#### SOURCE PASSAGE:
A day to voice your dying preferences
The team from the Simpson Centre for Health Services Research will visit UNSW’s Kensington Campus for Dying to Know Day, an annual event that encourages people to consider what a good death might look like.
Nurses, doctors and UNSW researchers are encouraging people to start a conversation about their end of life wishes and to learn about the latest work to support people with terminal illness.
The team from UNSW’s Simpson Centre for Health Services Research will visit the Kensington Campus on Tuesday, 8 August for Dying to Know Day, an annual event that encourages people to consider what a good death looks like.
Dr Magnolia Cardona-Morrell, the leader of the end-of-life improvement research program, says several research groups around the world have been focussing on the issue of dying well for some time.
Dr Cardona-Morrell’s group has recently published an article on inappropriate hospital admissions that still occur at the end of life: admissions that are medically ineffective, where the admission and treatments will not change the poor prognosis; and admissions that are socially driven, where patients stay in hospital because there is insufficient support to enable them to die comfortably in their own home or in a community-based service.
This followed another publication revealing that a third of older patients received non-beneficial treatments in their last hospitalisation before death.

#### ABOUT THIS TASK:
Extend the article about Dying to Know Day and end-of-life research with a few more paragraphs that pick up after its last sentence.

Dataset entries
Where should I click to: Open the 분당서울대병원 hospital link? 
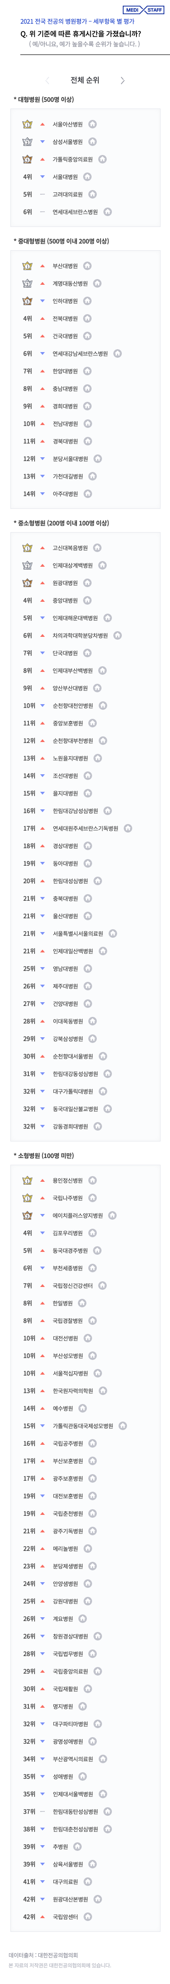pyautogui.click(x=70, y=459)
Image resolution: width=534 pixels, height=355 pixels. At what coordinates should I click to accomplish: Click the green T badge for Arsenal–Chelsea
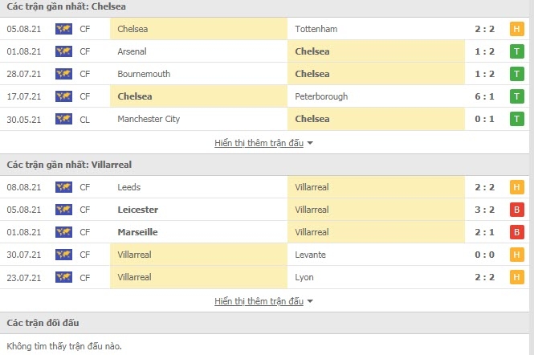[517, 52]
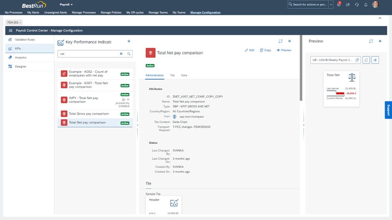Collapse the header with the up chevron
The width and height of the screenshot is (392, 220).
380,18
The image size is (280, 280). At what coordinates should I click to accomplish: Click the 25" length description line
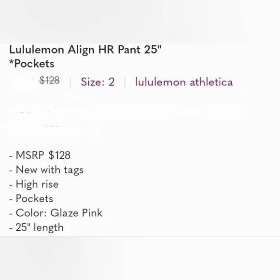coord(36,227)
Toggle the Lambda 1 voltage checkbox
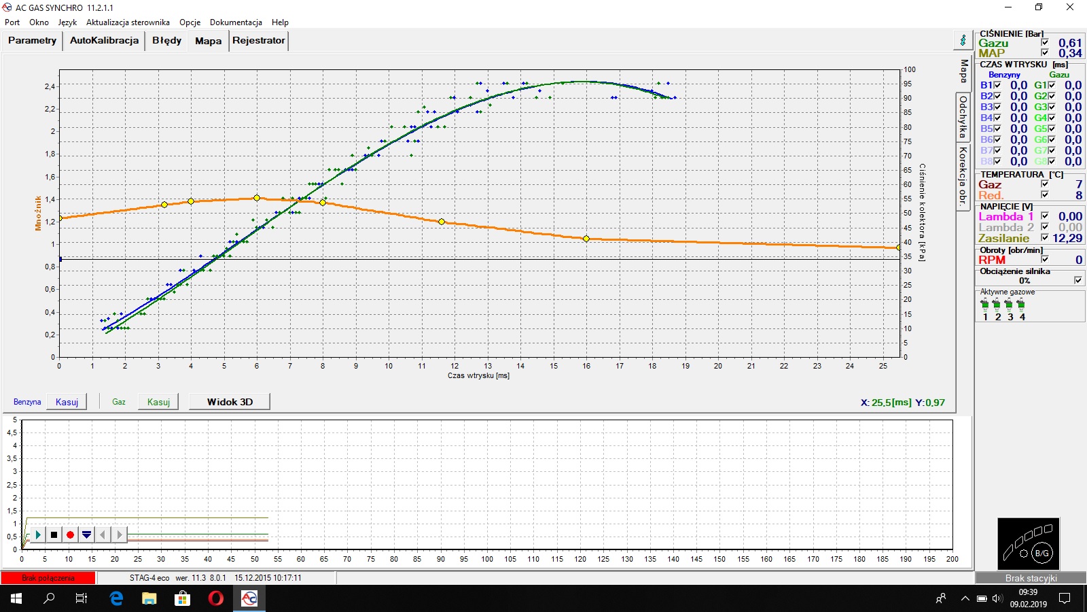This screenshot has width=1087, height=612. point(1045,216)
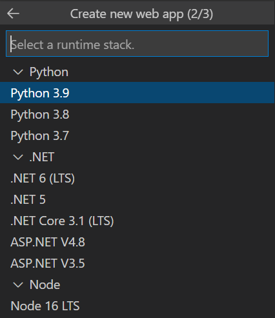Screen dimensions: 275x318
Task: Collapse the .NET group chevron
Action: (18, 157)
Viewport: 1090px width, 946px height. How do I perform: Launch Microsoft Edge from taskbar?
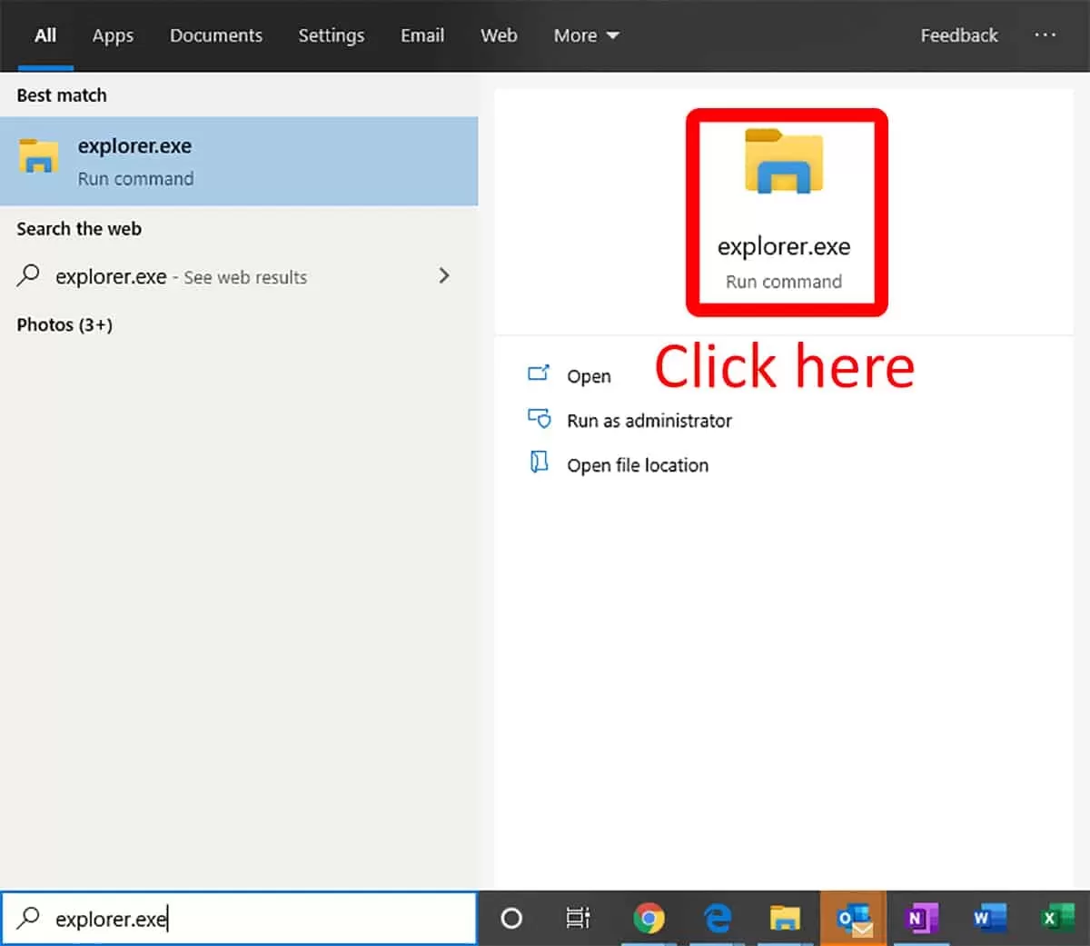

* * *

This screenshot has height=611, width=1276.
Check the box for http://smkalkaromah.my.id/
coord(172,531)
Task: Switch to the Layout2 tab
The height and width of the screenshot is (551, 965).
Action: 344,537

#### TASK RESPONSE:
“Dying to Know Day is an opportunity for everyone to embrace the idea that we should be allowed to die of natural causes if we are of advanced age and suffer from advanced chronic illness,” Dr Cardona-Morrell says.
“We will be on campus so everyone can come and talk to nurses, doctors or researchers about what we are doing in hospitals to discuss patient choices at the end of life, how to support people with terminal illness and what a good death looks like.”
Ebony Lewis, an emergency and geriatric nurse in the team, says it’s important to normalise the concept of death and prevent unnecessary prolonging of suffering.
“We want to create awareness of the need to discuss our preferences for what treatments or quality of life we would consider acceptable when we are approaching the natural end of our lives,” she says.
“It is possible to prevent unnecessary suffering if we are open about our fears and preferences. It is possible to leave clear instructions with family and our doctors on our decisions in an advance care directive in case we end up in hospital and someone has to make those difficult decisions on our behalf.”